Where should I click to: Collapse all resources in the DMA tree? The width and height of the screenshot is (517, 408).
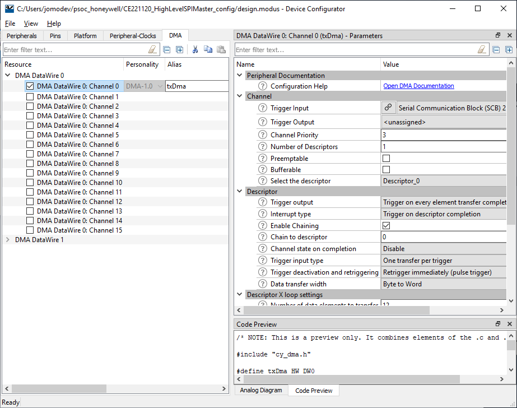pyautogui.click(x=166, y=49)
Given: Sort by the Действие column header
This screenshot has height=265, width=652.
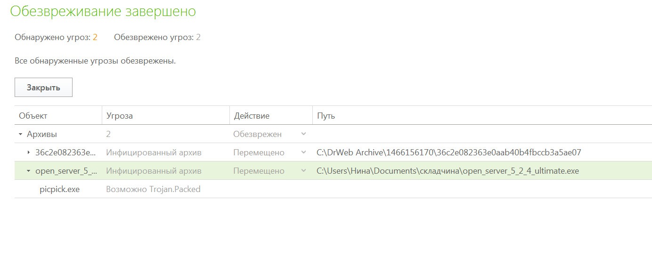Looking at the screenshot, I should [x=252, y=116].
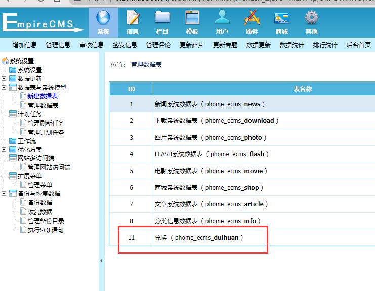Expand the 工作流 tree node
This screenshot has width=375, height=291.
coord(4,141)
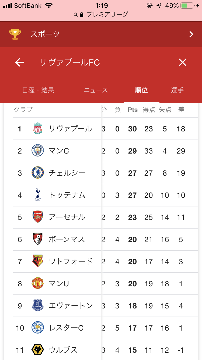Expand the スポーツ section chevron

pyautogui.click(x=191, y=34)
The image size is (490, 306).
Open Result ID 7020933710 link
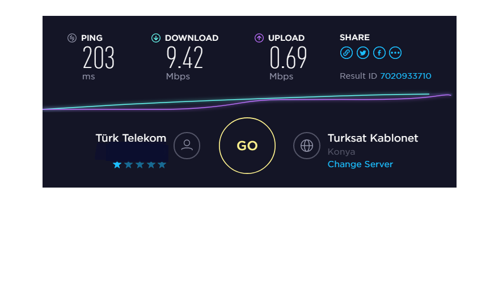point(405,76)
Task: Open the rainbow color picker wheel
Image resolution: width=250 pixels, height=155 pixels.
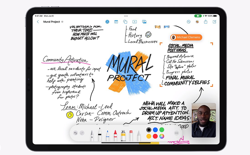Action: 162,136
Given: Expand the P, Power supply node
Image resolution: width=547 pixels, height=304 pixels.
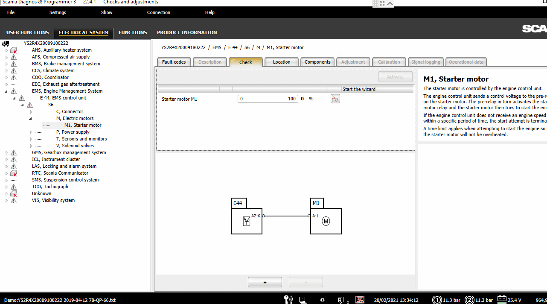Looking at the screenshot, I should point(31,132).
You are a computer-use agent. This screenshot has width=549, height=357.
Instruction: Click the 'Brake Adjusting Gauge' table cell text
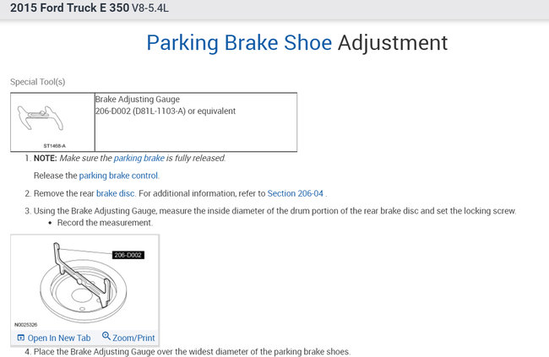pos(137,99)
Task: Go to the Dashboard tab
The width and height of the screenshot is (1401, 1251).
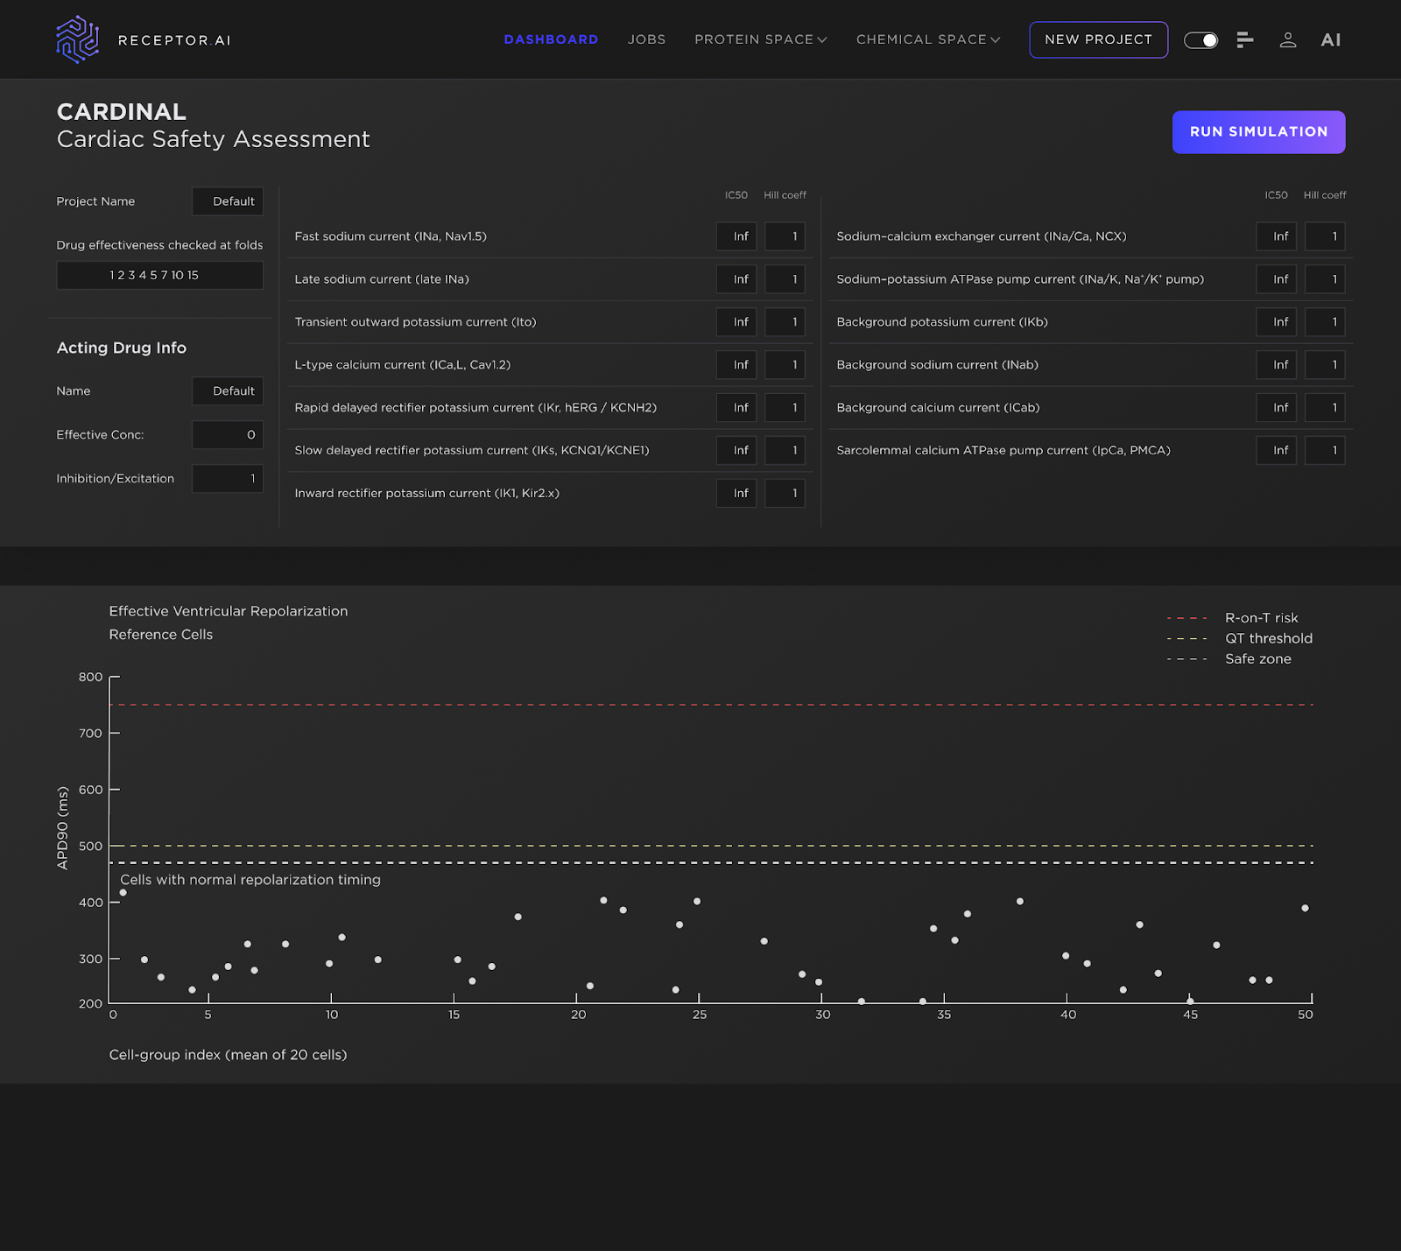Action: (x=551, y=40)
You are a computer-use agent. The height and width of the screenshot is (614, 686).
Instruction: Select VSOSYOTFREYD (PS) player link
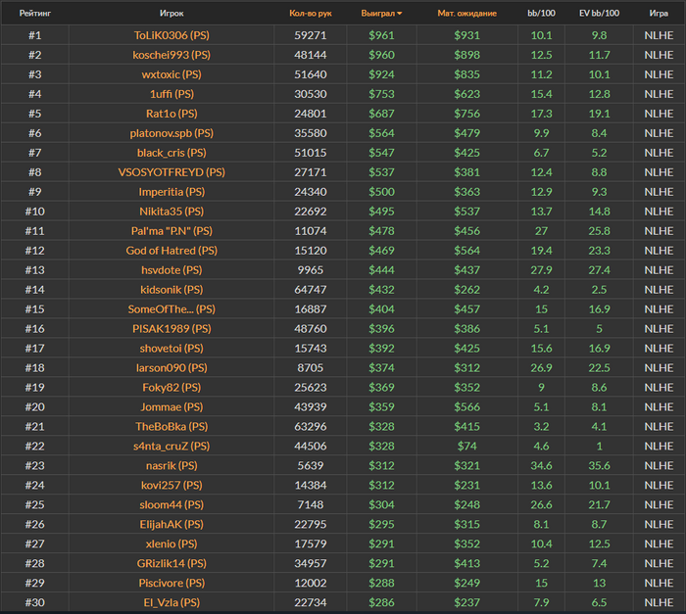coord(172,172)
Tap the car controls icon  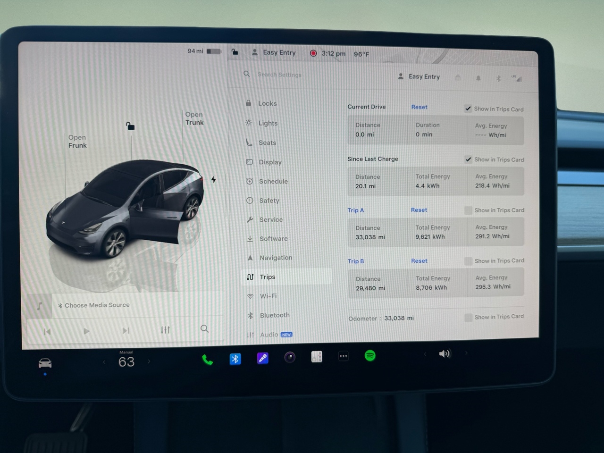(x=45, y=363)
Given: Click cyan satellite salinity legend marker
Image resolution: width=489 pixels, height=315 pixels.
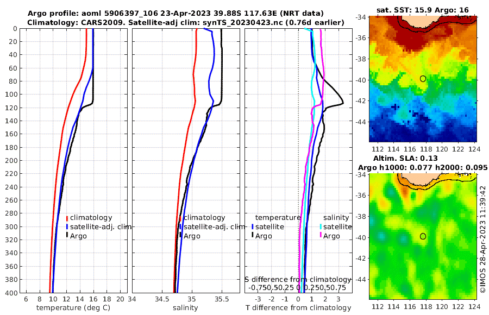Looking at the screenshot, I should click(321, 226).
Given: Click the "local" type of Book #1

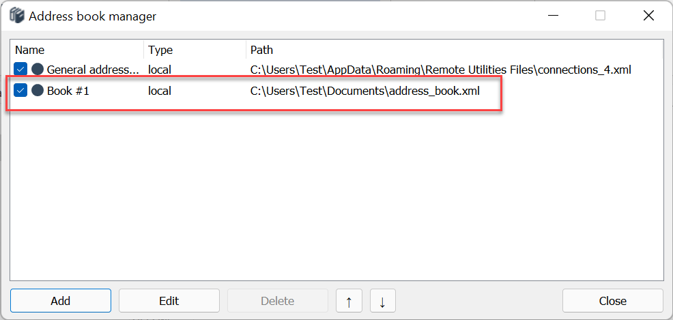Looking at the screenshot, I should pos(159,90).
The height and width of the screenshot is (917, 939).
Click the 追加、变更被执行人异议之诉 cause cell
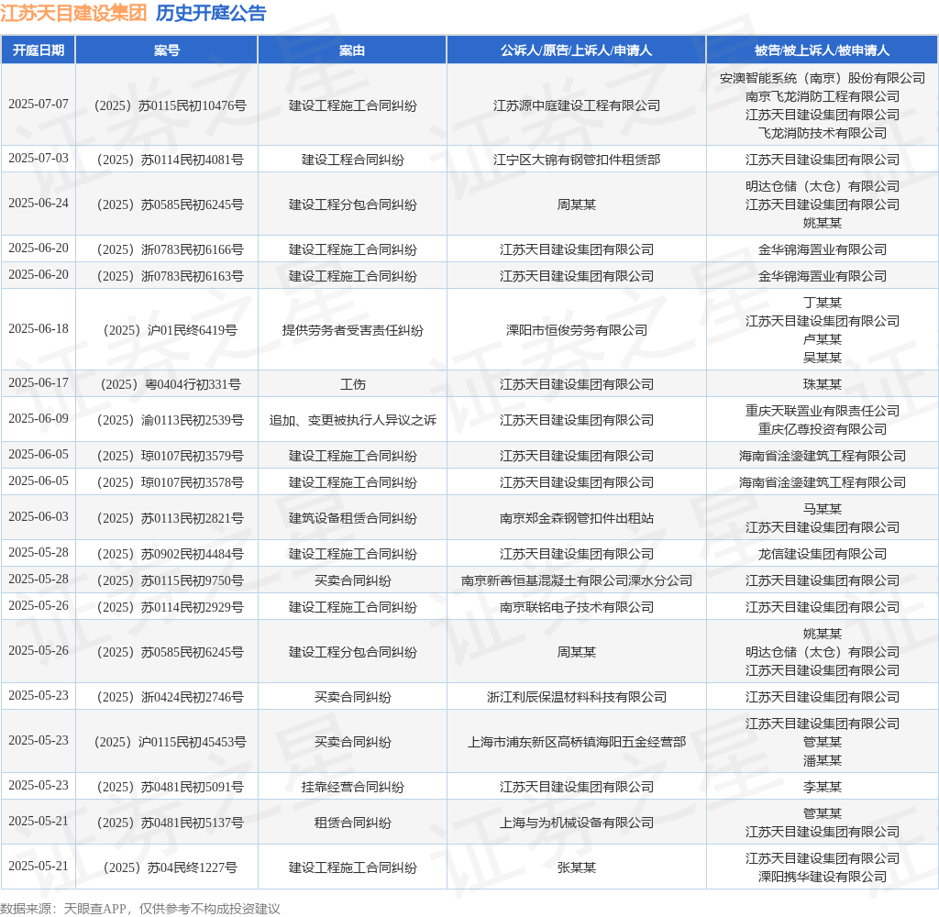coord(352,420)
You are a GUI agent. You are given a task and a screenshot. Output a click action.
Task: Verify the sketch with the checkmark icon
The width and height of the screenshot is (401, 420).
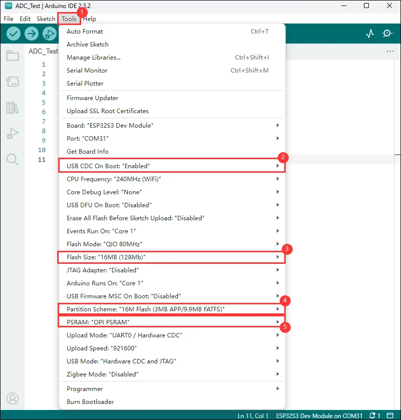[13, 34]
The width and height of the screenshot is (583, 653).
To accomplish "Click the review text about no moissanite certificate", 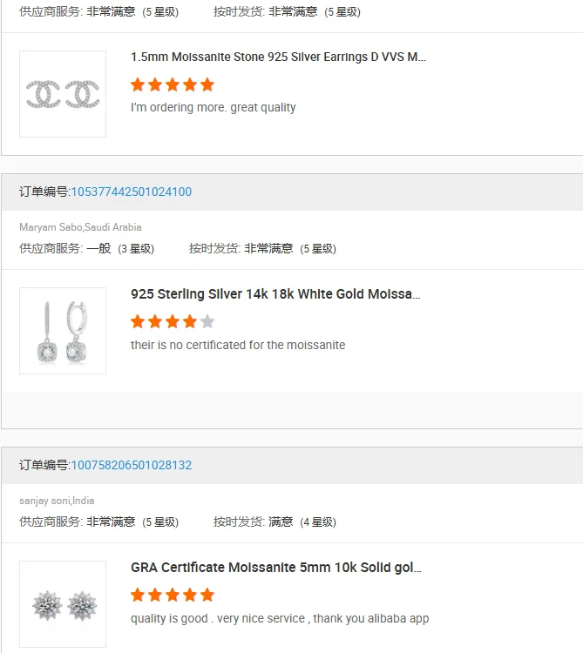I will click(238, 345).
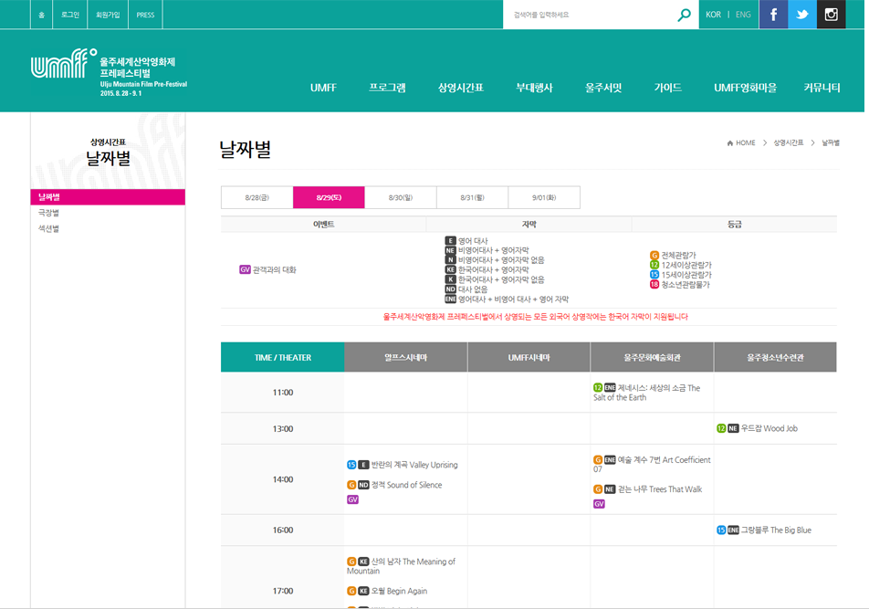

Exercise:
If a line of the data above contains "agent", copy it out.

Task result:
You are a computer-use agent. This screenshot has width=549, height=357.
You are a computer-use agent. The height and width of the screenshot is (614, 686).
You are a GUI agent. You are given a task and a screenshot. Output a click action.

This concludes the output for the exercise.